◆ **What the task asks**
Check each line of the data for "folder" and select those that have it.

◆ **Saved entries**
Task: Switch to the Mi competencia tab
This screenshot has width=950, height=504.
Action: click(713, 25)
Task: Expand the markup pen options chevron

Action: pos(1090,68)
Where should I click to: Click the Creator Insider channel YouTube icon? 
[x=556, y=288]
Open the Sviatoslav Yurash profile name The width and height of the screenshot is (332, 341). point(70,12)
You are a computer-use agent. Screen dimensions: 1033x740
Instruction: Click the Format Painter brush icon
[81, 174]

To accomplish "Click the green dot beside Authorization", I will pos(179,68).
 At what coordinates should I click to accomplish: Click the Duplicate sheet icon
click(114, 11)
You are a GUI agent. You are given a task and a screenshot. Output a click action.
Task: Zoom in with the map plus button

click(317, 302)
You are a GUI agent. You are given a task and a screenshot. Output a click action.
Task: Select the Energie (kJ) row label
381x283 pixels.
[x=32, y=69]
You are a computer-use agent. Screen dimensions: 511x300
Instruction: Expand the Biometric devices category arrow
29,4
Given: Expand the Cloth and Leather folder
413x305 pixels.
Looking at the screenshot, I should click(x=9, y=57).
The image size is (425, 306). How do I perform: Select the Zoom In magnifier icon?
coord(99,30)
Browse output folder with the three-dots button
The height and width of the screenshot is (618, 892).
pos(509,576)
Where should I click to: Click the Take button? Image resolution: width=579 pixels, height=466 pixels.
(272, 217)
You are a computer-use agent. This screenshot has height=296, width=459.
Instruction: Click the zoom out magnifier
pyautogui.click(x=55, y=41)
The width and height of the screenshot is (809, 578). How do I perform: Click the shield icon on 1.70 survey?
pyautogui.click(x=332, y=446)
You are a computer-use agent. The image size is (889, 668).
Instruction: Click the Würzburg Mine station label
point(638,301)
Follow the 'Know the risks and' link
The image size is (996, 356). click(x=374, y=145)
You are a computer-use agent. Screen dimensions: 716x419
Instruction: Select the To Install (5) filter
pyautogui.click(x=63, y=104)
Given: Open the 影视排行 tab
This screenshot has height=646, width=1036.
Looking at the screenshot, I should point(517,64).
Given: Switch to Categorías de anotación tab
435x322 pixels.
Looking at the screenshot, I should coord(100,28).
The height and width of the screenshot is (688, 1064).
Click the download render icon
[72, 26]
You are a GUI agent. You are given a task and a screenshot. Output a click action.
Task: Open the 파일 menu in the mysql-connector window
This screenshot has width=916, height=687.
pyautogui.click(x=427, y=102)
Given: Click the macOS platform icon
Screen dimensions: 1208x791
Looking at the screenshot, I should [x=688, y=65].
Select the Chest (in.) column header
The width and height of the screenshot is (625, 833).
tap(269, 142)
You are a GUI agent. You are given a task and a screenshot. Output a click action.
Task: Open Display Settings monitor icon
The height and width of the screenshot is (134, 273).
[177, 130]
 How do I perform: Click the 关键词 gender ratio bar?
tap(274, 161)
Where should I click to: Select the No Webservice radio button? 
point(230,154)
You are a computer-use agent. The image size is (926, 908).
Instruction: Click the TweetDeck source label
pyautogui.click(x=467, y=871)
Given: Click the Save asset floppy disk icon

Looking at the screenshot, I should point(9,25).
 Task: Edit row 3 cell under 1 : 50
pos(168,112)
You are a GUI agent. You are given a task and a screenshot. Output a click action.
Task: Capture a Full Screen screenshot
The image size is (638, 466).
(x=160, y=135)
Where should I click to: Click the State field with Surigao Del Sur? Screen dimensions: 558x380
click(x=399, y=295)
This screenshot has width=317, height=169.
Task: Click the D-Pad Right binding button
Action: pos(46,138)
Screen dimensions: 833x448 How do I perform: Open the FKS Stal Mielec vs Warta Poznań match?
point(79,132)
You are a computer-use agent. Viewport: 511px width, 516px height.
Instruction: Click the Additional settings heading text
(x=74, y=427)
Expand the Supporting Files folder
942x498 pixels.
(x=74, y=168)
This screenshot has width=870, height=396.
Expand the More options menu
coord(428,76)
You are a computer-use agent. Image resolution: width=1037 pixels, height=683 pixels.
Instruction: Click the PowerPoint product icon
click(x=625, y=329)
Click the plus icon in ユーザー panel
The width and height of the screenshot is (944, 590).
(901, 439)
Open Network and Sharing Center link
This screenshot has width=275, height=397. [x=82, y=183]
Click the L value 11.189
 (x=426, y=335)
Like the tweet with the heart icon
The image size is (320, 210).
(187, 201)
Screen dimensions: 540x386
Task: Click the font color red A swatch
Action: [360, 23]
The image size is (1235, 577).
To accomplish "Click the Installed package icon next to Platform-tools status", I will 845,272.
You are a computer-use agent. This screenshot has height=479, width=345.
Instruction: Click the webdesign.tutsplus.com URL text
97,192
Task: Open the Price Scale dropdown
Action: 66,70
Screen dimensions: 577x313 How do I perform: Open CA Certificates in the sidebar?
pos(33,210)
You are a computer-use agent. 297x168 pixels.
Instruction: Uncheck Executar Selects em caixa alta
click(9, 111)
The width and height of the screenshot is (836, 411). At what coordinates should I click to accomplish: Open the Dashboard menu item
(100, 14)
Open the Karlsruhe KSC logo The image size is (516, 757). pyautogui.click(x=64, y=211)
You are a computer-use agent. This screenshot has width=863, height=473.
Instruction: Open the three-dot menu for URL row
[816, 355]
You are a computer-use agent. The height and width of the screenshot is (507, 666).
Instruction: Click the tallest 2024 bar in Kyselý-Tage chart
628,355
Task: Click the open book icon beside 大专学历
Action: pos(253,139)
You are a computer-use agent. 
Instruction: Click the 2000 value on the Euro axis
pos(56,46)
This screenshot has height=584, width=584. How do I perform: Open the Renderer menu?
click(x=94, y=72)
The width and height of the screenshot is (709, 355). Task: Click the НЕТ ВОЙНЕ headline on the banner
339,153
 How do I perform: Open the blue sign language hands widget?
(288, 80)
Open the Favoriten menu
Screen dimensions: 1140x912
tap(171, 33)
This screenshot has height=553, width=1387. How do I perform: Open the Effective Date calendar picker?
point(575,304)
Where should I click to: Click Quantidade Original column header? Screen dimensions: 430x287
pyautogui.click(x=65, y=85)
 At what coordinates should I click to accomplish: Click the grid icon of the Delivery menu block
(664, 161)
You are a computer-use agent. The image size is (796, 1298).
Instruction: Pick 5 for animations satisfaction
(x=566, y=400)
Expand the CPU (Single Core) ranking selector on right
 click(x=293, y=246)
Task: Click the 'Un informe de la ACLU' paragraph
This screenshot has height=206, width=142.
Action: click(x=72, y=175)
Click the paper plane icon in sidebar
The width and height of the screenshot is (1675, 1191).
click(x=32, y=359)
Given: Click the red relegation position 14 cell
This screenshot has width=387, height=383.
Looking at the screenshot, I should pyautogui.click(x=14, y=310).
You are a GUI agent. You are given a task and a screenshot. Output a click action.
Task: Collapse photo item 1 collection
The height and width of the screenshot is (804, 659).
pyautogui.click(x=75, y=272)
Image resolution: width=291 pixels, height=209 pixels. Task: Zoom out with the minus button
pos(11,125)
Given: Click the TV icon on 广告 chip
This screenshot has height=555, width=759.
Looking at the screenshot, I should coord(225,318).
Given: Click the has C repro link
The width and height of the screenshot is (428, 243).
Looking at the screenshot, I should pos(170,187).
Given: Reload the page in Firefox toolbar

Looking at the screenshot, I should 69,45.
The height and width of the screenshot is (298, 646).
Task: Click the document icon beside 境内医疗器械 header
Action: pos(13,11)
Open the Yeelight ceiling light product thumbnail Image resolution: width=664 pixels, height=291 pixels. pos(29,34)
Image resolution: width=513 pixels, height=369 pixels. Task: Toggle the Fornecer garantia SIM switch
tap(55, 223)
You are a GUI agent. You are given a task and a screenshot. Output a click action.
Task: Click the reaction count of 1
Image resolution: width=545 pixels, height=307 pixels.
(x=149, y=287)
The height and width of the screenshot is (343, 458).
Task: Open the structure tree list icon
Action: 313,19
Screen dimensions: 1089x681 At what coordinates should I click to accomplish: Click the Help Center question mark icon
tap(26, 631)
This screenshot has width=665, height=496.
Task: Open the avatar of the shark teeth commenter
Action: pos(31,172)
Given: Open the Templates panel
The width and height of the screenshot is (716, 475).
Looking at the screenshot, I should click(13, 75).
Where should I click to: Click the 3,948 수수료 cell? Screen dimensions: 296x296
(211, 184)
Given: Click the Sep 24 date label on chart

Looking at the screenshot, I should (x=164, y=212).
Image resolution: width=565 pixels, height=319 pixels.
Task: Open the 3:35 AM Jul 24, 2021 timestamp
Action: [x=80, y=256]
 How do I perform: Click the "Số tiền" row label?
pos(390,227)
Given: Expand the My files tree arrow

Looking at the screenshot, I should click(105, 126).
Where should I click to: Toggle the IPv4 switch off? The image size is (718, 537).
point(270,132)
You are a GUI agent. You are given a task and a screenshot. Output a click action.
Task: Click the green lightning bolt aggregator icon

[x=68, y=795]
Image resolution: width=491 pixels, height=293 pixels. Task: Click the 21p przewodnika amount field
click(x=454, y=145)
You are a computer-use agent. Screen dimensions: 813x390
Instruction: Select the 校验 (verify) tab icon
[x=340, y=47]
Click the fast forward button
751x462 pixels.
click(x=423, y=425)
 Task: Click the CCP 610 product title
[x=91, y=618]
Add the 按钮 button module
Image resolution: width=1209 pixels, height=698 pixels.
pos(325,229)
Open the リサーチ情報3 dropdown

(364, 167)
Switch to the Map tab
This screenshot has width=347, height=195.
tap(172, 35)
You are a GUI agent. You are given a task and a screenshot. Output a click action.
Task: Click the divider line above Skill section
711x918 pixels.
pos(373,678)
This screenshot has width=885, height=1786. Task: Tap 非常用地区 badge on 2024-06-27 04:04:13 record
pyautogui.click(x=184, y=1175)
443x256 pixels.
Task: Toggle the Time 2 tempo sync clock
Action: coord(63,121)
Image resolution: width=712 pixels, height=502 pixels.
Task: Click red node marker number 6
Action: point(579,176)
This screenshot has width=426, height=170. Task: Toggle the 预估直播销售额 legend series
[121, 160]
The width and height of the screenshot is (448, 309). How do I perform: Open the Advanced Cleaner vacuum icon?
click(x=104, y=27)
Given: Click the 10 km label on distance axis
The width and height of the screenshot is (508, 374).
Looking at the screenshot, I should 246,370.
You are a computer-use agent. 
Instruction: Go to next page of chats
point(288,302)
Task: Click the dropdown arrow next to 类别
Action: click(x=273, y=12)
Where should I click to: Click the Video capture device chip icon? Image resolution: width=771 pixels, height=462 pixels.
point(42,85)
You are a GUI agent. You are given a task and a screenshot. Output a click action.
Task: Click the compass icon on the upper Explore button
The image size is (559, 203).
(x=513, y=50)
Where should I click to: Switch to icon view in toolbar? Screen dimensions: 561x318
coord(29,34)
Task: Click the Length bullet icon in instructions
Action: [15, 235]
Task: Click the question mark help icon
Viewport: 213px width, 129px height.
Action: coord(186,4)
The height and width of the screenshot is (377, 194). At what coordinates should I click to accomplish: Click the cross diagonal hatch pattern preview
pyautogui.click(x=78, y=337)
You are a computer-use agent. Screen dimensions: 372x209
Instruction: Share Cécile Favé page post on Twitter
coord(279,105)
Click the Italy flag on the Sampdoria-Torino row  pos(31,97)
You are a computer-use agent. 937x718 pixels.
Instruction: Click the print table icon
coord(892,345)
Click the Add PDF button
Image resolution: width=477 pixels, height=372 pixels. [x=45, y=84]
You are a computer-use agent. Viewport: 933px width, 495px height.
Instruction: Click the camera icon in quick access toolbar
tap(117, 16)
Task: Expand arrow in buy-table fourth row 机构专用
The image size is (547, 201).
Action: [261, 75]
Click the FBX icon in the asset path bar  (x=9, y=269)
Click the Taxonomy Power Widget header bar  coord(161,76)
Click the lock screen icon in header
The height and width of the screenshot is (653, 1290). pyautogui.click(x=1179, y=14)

◆ **Answer below**
Given: Expand the Cloth and Leather folder
Browse output folder with the three-dots button
Expand the Supporting Files folder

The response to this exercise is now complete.